(Document text)
========
If the failure at home is inexcusable, the failed occupation in Iraq is catastrophic. As Thomas Ricks, senior correspondent for the Washington Post, details in the new book, Fiasco, this administration dispatched troops into an occupation without a plan or a clue, with neither clear instructions nor adequate training and equipment. Their numbers were far too small to sustain an occupation. Now our soldiers are trapped in the midst of a growing civil war, which their leaders still refuse to acknowledge.

That war has had clear consequences. The CIA reports it has handed al Qaeda a training ground and a recruiting boon. It has stoked the fury of Moslems across the world. It has isolated the U.S. from its allies, and from world opinion. It has weakened and overtaxed our military. It has drained some $300 billion – headed to a predicted $1 trillion – and thousands of precious lives lost, maimed or scarred. It has shamed the U.S. for trampling basic human rights and international law, from Abu Ghraib to Guantanamo.

And yet according to Cheney and the Republican noise machine, the voters who chose Ned Lamont over Joe Lieberman, the president’s leading Democratic cheerleader – and the nearly two-thirds of Americans who think the war is a mistake are giving aid and comfort to the enemy. These smears are likely to get worse. Republican pollsters have decided that aggressively attacking anyone who seeks a change in Iraq can rouse their base and raise doubts among independent voters. It’s the best chance they’ve got to survive their failed policies. We’re going to see a lot of ugly charges over the next weeks.
========
(Given data)

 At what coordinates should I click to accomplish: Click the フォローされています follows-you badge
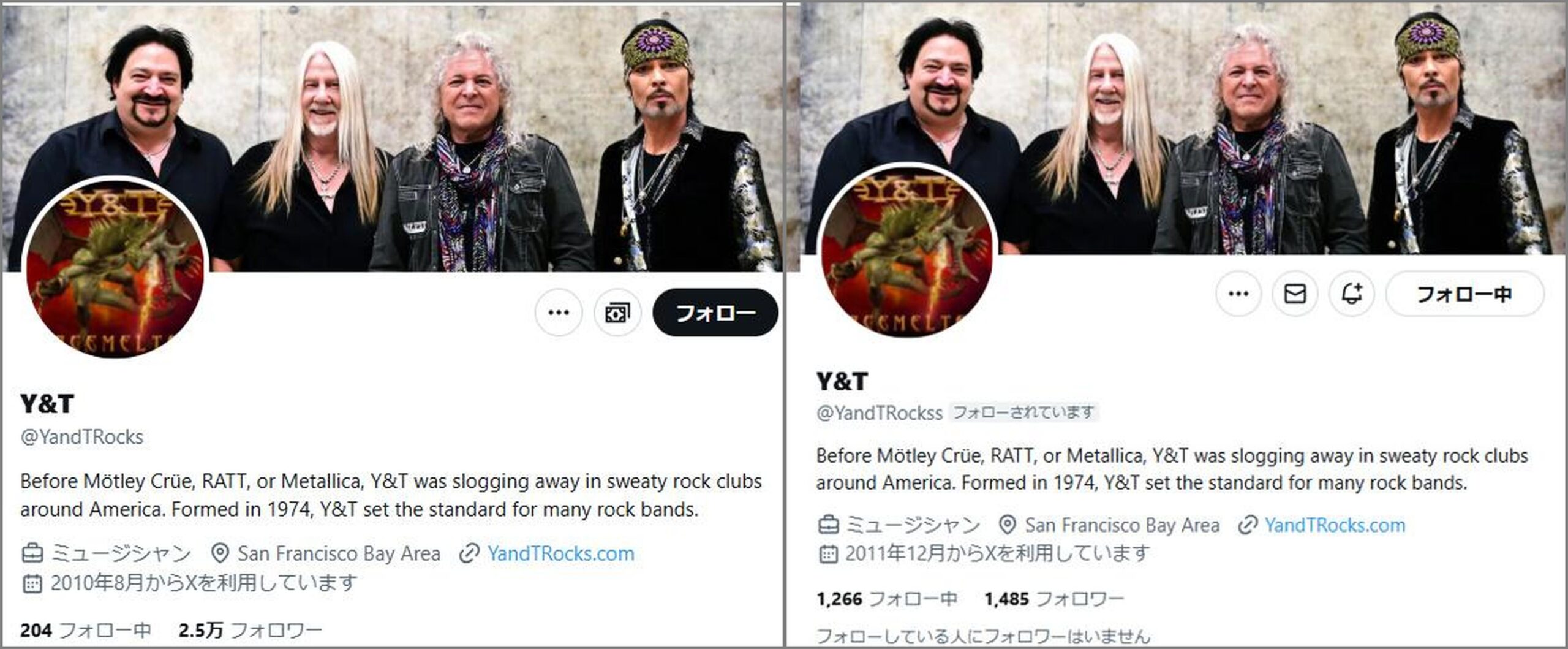(x=1023, y=412)
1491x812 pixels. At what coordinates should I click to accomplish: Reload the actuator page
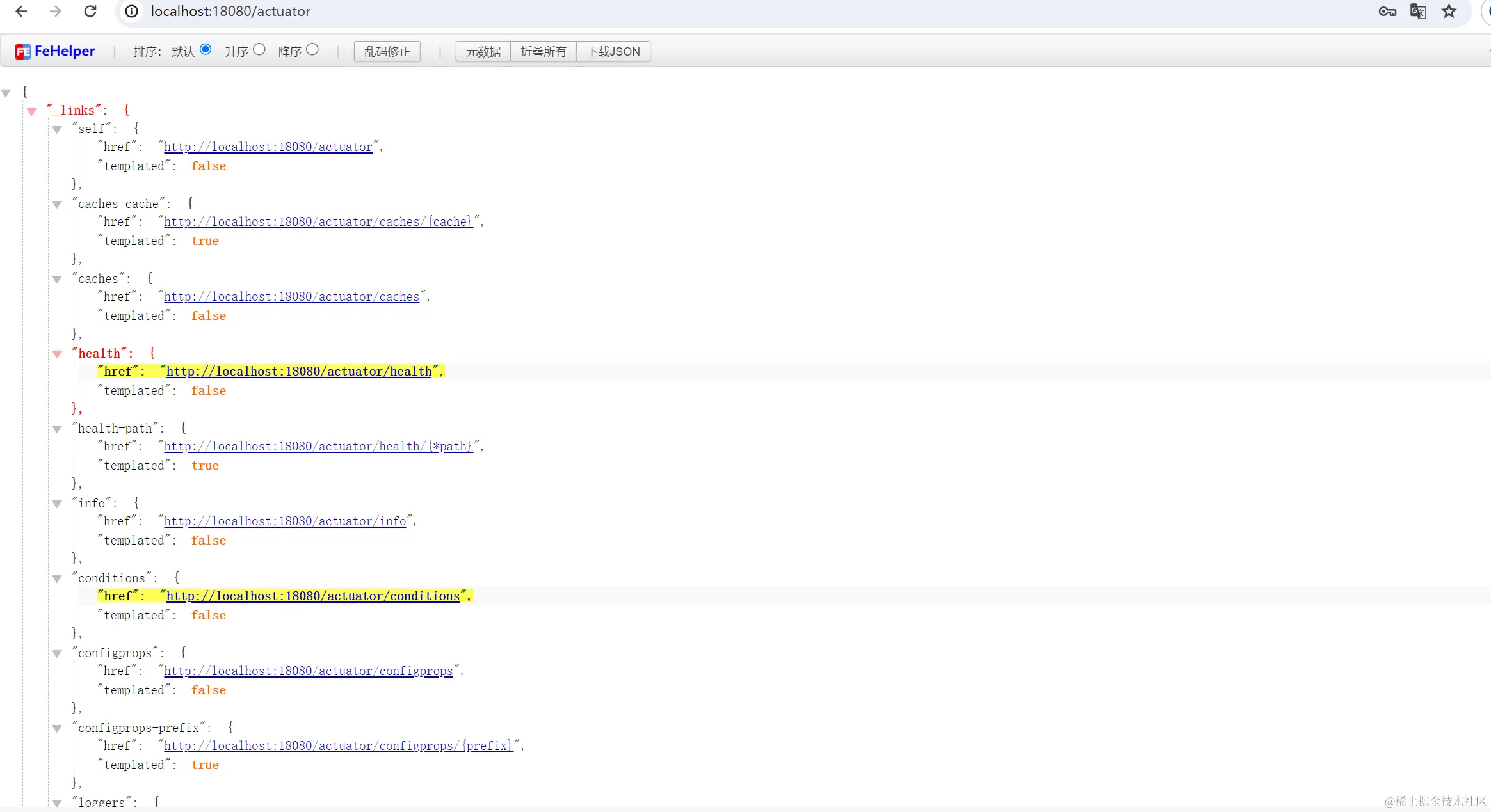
========
(What to work on)
Reproduce the commentary on the failed occupation of Iraq in full, word for word.

(Expected output)
If the failure at home is inexcusable, the failed occupation in Iraq is catastrophic. As Thomas Ricks, senior correspondent for the Washington Post, details in the new book, Fiasco, this administration dispatched troops into an occupation without a plan or a clue, with neither clear instructions nor adequate training and equipment. Their numbers were far too small to sustain an occupation. Now our soldiers are trapped in the midst of a growing civil war, which their leaders still refuse to acknowledge.

That war has had clear consequences. The CIA reports it has handed al Qaeda a training ground and a recruiting boon. It has stoked the fury of Moslems across the world. It has isolated the U.S. from its allies, and from world opinion. It has weakened and overtaxed our military. It has drained some $300 billion – headed to a predicted $1 trillion – and thousands of precious lives lost, maimed or scarred. It has shamed the U.S. for trampling basic human rights and international law, from Abu Ghraib to Guantanamo.

And yet according to Cheney and the Republican noise machine, the voters who chose Ned Lamont over Joe Lieberman, the president’s leading Democratic cheerleader – and the nearly two-thirds of Americans who think the war is a mistake are giving aid and comfort to the enemy. These smears are likely to get worse. Republican pollsters have decided that aggressively attacking anyone who seeks a change in Iraq can rouse their base and raise doubts among independent voters. It’s the best chance they’ve got to survive their failed policies. We’re going to see a lot of ugly charges over the next weeks.